━━ Excerpted data ━━
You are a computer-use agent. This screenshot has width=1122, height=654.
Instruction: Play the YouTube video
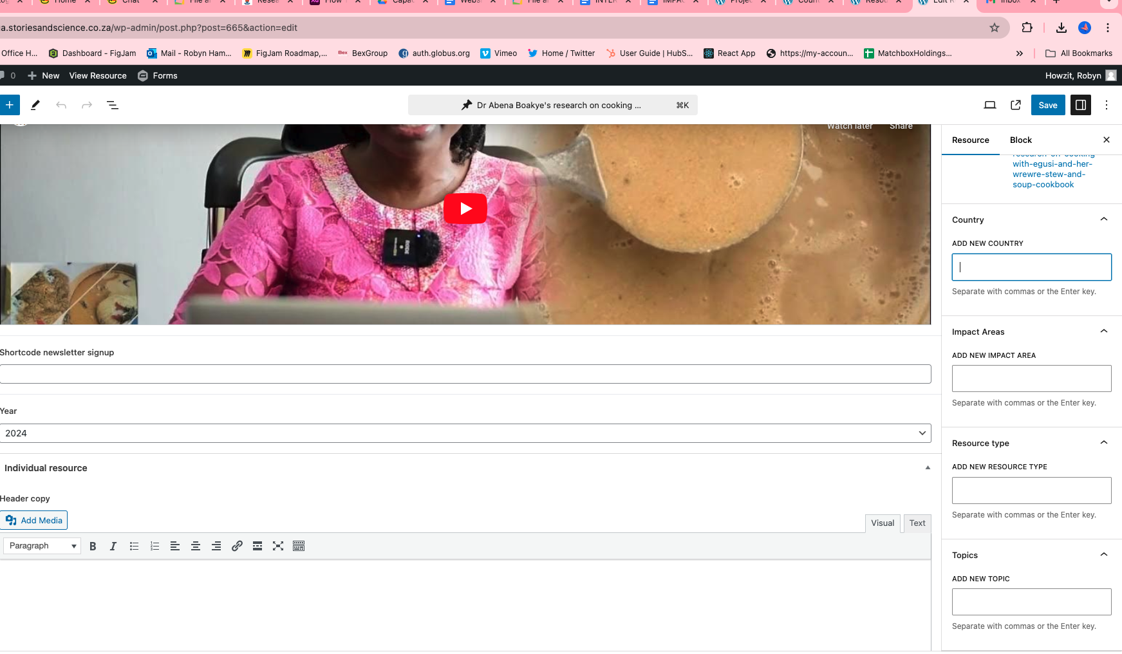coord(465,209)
━━━
━━ Excerpted data ━━
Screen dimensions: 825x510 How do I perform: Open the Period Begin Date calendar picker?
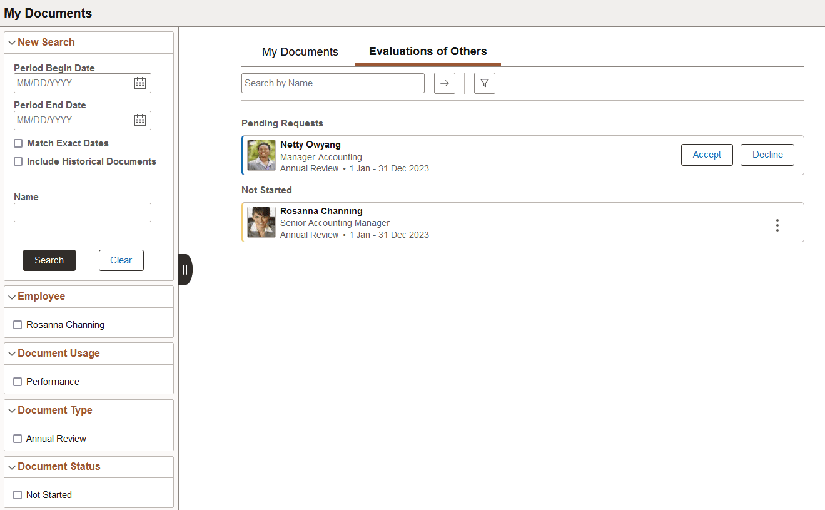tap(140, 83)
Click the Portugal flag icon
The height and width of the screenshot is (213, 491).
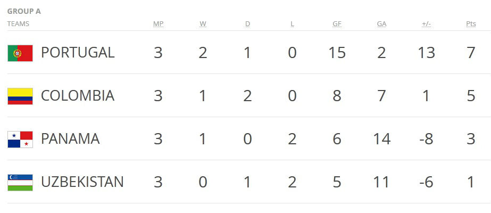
━━━
━━ Excerpted data ━━
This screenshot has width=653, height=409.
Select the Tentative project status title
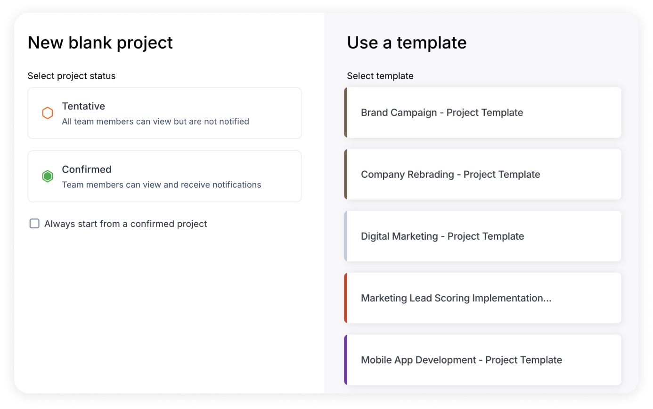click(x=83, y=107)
━━━
To do => Copy each line of the data that contains the word "screenshot", leaving the other lines out.

Answer below =>
You are a computer-use agent. This screenshot has width=1122, height=654.
The height and width of the screenshot is (213, 491).
This screenshot has width=653, height=409.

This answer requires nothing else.